La conférence boycottée d’Erwann Binet (rapporteur de la loi sur le mariage pour tous) à Saint-Etienne le 5 avril dernier, c’est eux. Une dizaine de militants d’extrême droite en Bombers grimpe alors sur les tables, brandit des affiches frappées d’un aigle nazifiant et hurle « La France aux Français ! », « Hollande démission ! ». Face récente du groupe pétainiste L’Œuvre française, les Jeunesses nationalistes sont fondées par Alexandre Gabriac en avril 2011 après son renvoi du FN, pour avoir fait le salut fasciste. Le mouvement qui fédère environ 600 personnes prône l’activisme violent et vient de passer en « mode Blitzkrieg » contre « la légalisation de l’accouplement sodomite et saphique », écrit sur Twitter un de ses responsables Yvan Benedetti, 48 ans et ancien bras droit de Bruno Gollnisch.

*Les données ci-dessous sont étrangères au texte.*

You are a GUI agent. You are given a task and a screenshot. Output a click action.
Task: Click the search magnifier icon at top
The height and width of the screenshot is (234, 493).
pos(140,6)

Le même samedi à Nantes, des membres des Jeunesses nationalistes ont pourchassé la journaliste pro-mariage Caroline Fourest, venue débattre de l’islam aux Journées du « Nouvel Observateur ».

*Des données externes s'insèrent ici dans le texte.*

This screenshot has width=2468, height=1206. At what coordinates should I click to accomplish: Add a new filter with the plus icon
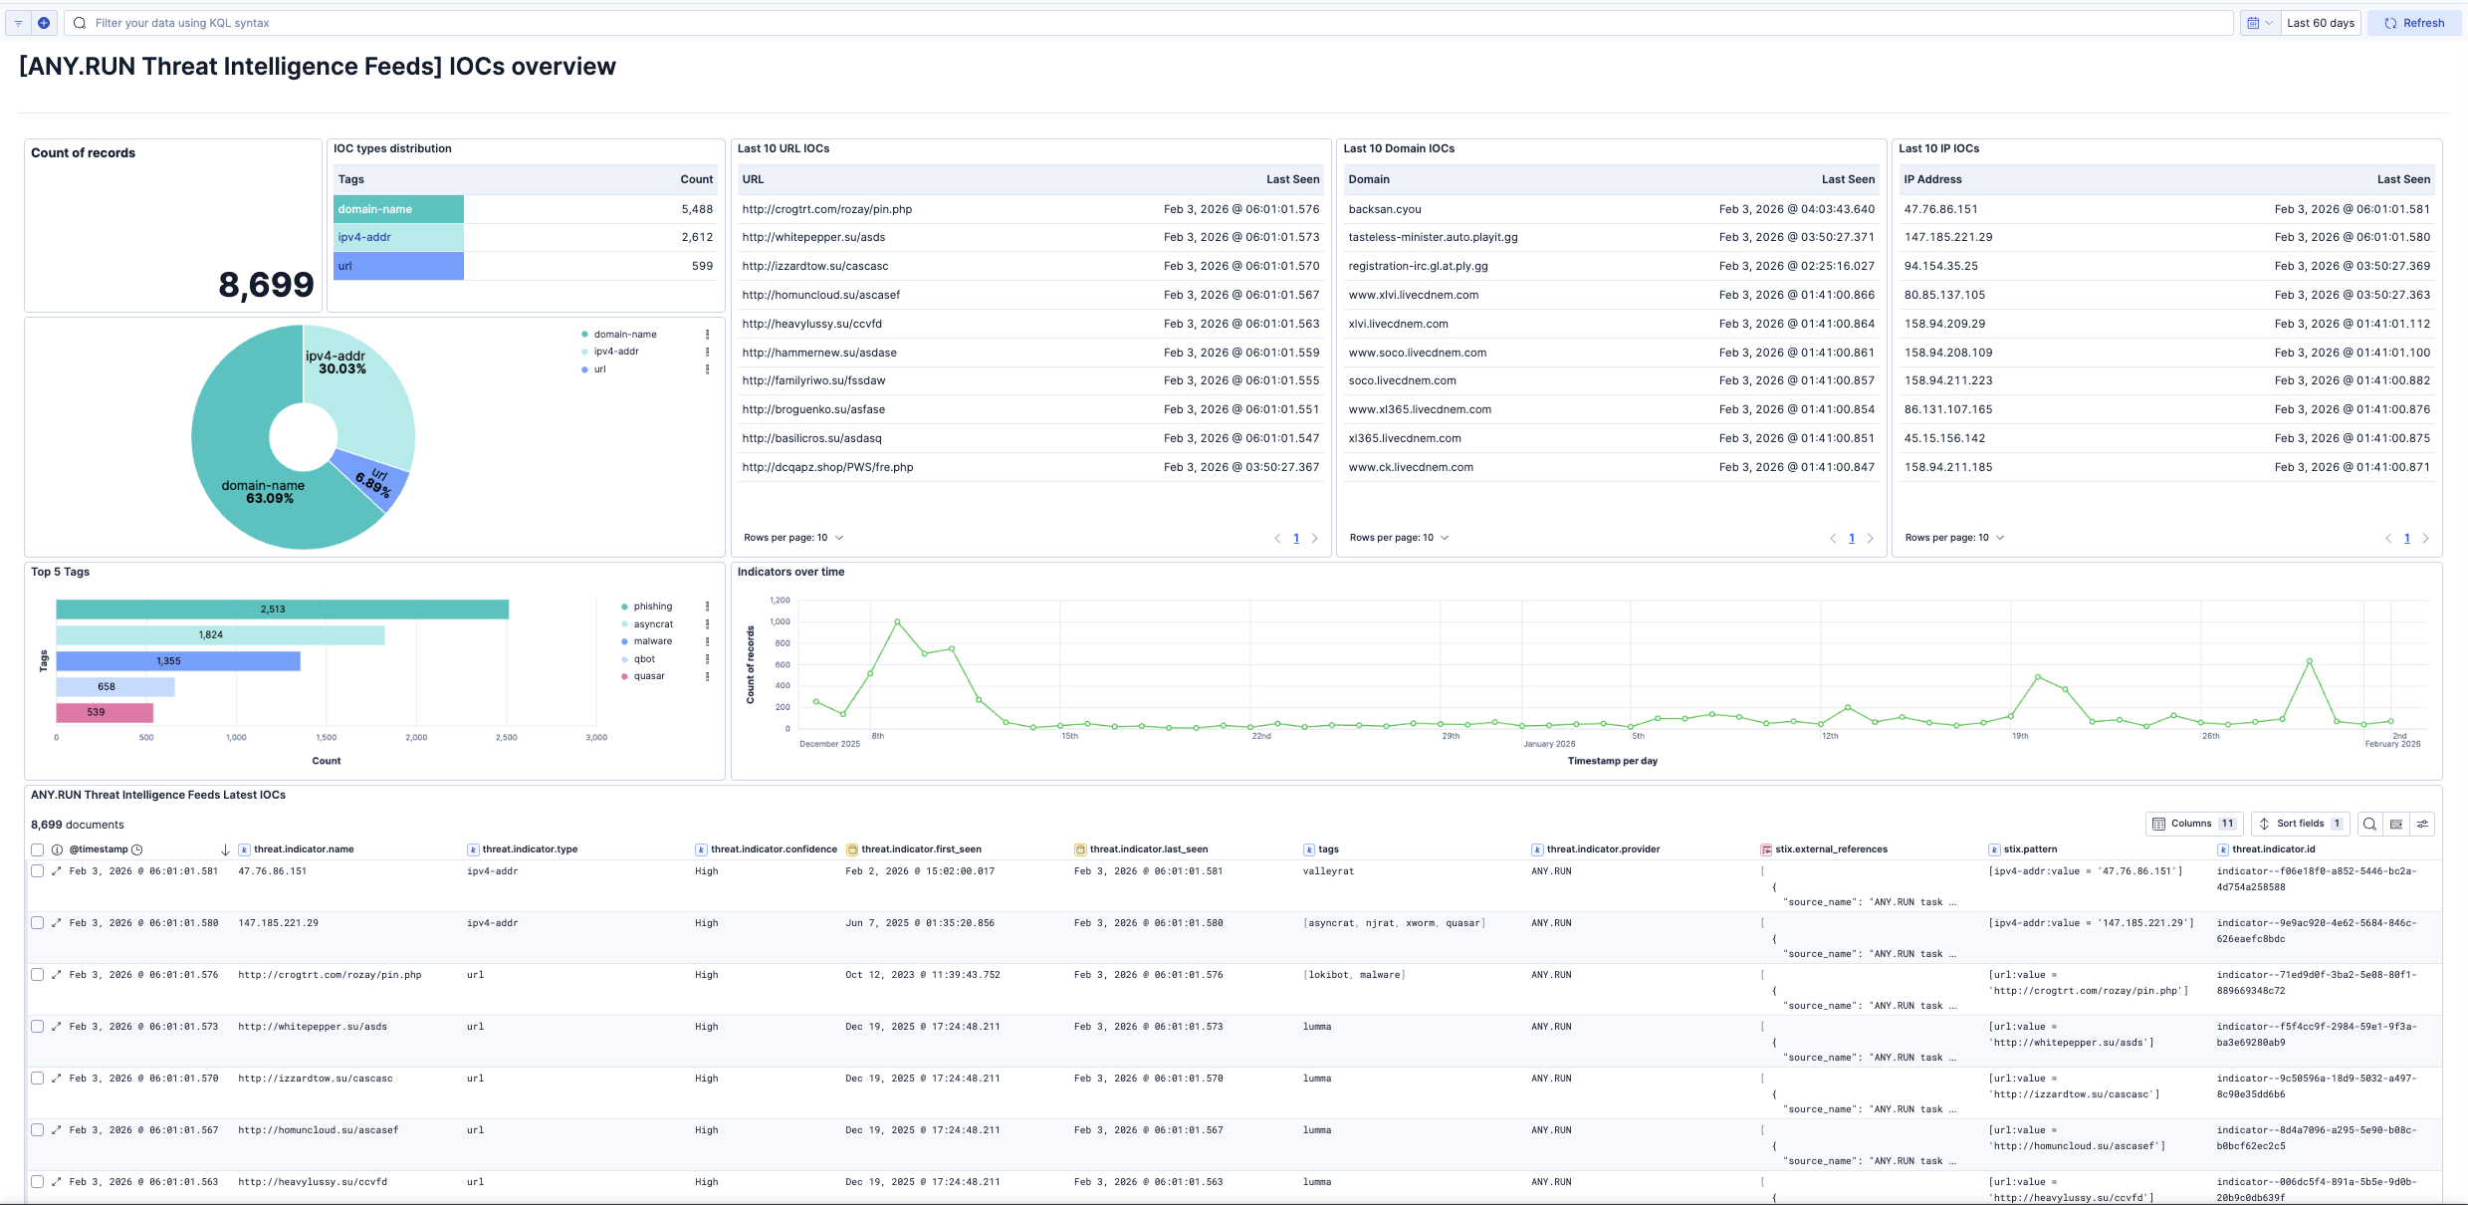tap(44, 22)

  • Le Groupe union défense

Plus connue sous le nom acronyme Gud, l’organisation étudiante est fondée en 1968 à l’université Paris 2-Panthéon Assas par d’anciens militants du parti d’extrême droite maurassien Occident. Très active dans les années 70, elle était en total perte de vitesse depuis les années 80 et l’émergence du Front national comme force électorale. Durant les années 90, le Gud devient le réceptacle des tendances extrémistes non admises au Front national. Le mouvement tente cependant son retour sur scène depuis 2010 sous l’appellation Union de défense de la jeunesse. Des étudiants distribuent alors des tracts « GUD is Back » à l’université d’Assas. Son influence grandissant dans les lycées des régions lyonnaise et parisienne, Steven Bissuel fonde l’Union des Lycéens Nationalistes (ULN). Selon lui, ils étaient une quarantaine de gudards dimanche soir à Lyon, infiltrés dans les cortèges de la « Manif pour tous ». Les spécialistes de l’extrême droite les estiment à une centaine d’activistes entre Paris et Lyon. Ils sont également réapparu à Nancy. La section lorraine du rat noir (symbole des gudards) a appelé à tabasser les homosexuels, via Facebook, en postant une image d’une silhouette rose à terre frappée par une silhouette noire.

  • Le Renouveau Français

Son emblème est une fleur de lys et son but est l’instauration d’un Etat nationaliste et chrétien. Pendant la campagne de succession à Jean-Marie Le Pen, le RF avait soutenu Bruno Gollnisch face à Marine Le Pen, jugée trop républicaine et tiède sur les racines catholiques de la France. Depuis sa fondation en 2005, le groupuscule intégriste, antisémite et pétainiste dénonce le « lobby homosexualiste » dont ils ont fait une obsession. Ses troupes assurent occasionnellement la sécurité de l’église intégriste de Saint-Nicolas-du-Chardonnet à Paris.

  • Civitas

Organisation catholique intégriste appartenant à la mouvance contre-révolutionnaire, l’Institut est très lié à la Fraternité sacerdotale Saint-Pie X des lefebvristes. Dès janvier, ses cortèges étaient ralliés par des dissidents du Front national, tel que le Parti de la France de Carl Lang et le Mouvement national républicain (MNR), fondé par Bruno Mégret. Tenu à distance par la « Manif pous tous », ils ne formaient plus qu’un seul cortège le 24 mars, et leurs troupes munis de drapeaux ornés du Sacré-Cœur se rejoignaient vendredi 12 avril aux abords du Sénat devant les CRS.